Visible morphological changes
As a result of this excessive pressure and defective peripheral vasoconstriction, the venous wall gradually stretches. Varicose veins appear.
Tissue changes
This excessive pressure can lead to tissue compensation and the development of true chronic venous insufficiency with repercussions for the tissue surrounding the varicose vein. The permeability of the affected vein is increased. The leg swells; this is the oedema stage. To begin with, this oedema regresses when the person lies down or raises the leg, but it gradually becomes permanent. This is the start of tissue manifestations. Tissue manifestations are self-sustaining (stasis, extravasation, interstitial flooding and local ischaemia) and mutually exacerbate one another. Without appropriate management, this vicious circles progresses and the CVD becomes more and more severe.

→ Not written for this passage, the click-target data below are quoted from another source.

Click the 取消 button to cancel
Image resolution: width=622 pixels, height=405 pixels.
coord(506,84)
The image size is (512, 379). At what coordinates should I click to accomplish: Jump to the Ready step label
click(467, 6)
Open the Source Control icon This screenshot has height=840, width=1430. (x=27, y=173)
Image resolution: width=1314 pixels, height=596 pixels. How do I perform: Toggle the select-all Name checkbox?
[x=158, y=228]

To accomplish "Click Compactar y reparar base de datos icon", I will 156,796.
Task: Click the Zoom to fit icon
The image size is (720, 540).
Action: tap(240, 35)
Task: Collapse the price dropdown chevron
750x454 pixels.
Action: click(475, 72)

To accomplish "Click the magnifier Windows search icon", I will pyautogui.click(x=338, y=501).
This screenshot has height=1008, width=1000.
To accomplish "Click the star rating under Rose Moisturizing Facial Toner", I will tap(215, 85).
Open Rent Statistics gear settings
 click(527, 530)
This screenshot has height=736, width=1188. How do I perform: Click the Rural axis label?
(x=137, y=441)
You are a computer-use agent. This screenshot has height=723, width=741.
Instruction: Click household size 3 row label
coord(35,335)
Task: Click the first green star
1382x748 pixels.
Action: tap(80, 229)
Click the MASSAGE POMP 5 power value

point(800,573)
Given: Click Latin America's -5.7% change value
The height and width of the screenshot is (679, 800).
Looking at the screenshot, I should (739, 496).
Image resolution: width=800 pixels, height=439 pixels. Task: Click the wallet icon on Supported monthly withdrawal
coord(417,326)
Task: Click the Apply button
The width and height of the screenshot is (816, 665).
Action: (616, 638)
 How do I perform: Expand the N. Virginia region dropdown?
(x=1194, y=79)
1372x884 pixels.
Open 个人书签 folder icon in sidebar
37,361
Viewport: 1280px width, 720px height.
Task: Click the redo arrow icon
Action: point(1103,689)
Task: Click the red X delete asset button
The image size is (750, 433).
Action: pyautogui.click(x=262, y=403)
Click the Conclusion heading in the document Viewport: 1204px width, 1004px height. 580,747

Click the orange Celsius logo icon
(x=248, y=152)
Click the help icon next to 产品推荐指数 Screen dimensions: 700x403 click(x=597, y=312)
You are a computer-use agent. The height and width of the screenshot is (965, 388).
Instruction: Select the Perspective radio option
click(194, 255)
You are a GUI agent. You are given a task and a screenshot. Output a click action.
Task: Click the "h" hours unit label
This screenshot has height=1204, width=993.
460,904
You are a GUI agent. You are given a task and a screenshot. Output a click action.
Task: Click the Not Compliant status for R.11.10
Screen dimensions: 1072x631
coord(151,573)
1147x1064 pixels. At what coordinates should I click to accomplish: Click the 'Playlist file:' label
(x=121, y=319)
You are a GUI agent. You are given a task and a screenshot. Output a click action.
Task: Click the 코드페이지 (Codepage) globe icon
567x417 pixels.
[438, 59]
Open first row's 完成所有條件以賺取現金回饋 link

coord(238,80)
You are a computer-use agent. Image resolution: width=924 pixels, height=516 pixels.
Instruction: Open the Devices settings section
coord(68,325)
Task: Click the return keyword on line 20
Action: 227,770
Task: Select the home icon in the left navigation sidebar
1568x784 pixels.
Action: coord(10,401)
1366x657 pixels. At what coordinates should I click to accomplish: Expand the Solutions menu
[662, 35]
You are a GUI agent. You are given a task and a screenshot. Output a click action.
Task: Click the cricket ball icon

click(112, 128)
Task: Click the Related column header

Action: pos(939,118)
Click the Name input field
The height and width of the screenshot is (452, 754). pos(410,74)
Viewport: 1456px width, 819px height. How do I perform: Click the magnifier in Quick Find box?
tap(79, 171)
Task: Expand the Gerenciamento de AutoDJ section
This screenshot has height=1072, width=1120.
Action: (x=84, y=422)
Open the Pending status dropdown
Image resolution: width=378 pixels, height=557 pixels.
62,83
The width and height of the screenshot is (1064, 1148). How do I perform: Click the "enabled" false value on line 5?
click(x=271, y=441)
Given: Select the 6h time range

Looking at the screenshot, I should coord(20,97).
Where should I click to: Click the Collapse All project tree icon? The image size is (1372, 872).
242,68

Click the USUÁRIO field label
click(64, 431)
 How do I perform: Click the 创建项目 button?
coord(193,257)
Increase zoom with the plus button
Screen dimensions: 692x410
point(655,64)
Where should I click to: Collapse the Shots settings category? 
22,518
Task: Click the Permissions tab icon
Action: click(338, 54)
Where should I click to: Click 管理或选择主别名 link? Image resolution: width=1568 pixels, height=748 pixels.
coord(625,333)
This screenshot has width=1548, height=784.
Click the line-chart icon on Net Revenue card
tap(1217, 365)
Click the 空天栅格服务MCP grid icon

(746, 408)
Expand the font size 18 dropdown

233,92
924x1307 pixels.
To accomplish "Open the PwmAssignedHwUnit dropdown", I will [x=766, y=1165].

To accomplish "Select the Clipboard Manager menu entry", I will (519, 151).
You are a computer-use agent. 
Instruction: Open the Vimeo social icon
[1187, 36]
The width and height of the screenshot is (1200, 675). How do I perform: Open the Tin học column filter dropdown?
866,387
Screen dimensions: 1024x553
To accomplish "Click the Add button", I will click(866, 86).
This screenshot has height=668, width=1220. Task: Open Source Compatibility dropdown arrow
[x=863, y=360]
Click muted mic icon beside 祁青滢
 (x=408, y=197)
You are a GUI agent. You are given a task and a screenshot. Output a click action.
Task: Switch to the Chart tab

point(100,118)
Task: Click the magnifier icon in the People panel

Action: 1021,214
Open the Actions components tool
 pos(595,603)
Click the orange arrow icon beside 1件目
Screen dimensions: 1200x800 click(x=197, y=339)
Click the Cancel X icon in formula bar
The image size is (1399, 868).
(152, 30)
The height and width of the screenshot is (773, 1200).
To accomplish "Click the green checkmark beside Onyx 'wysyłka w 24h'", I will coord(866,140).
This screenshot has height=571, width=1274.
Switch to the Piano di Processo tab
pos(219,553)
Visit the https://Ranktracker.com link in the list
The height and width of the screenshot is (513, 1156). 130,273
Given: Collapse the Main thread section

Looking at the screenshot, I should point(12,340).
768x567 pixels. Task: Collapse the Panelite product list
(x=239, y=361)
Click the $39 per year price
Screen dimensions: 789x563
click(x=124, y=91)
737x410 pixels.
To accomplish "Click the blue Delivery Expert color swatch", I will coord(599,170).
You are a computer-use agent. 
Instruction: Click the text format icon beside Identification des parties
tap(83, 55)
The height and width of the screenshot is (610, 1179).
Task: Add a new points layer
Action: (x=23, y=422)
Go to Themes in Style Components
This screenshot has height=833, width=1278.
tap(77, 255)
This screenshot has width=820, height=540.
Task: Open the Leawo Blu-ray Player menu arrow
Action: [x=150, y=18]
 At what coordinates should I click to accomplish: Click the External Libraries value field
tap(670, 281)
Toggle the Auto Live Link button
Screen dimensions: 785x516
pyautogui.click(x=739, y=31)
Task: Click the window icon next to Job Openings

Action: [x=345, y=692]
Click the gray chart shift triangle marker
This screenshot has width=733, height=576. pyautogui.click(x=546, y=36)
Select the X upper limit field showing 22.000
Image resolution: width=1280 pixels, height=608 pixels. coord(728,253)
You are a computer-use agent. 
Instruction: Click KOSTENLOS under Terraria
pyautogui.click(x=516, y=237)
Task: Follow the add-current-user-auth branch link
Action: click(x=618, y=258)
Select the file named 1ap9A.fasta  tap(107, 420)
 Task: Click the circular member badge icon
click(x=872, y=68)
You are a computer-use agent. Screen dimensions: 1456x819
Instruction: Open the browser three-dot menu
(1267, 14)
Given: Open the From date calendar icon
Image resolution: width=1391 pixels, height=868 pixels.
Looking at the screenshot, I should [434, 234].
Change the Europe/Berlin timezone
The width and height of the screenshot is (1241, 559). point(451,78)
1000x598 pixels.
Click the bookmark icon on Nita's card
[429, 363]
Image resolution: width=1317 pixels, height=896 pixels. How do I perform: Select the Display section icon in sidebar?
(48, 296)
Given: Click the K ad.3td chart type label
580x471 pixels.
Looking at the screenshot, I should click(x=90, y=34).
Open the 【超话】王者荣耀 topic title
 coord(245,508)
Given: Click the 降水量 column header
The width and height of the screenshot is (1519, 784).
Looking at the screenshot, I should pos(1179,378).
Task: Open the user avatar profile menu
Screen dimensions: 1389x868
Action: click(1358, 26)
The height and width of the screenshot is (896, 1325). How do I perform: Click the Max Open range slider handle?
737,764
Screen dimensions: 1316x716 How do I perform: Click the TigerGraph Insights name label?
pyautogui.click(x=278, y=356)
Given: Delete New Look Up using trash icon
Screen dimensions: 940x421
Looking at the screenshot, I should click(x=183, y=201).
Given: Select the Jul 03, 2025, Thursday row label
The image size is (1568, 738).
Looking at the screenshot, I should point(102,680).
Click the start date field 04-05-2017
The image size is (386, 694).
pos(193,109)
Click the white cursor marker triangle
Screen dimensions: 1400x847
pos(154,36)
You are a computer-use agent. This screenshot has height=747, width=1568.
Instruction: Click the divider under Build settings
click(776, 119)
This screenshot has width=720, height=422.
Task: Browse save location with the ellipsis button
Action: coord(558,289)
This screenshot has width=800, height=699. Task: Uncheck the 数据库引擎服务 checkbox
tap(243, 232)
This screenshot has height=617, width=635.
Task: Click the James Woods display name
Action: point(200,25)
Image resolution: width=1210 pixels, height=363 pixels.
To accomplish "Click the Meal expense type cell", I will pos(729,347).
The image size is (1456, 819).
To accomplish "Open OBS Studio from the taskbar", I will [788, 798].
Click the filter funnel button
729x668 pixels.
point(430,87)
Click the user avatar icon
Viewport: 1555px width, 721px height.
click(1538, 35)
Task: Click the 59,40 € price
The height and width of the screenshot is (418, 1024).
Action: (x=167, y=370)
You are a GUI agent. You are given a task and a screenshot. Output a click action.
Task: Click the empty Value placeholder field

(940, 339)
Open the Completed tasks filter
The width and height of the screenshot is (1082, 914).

Altered cellular exchanges and the consequences of this
Tissue manifestations lead to impaired cellular exchanges.
The series of phenomena that occur following venous hypertension (stasis, extravasation, interstitial flooding, intoxication and local ischaemia) are self-perpetuating and mutually aggravating.
Without appropriate management, this vicious circle progresses and the CVD becomes more and more severe.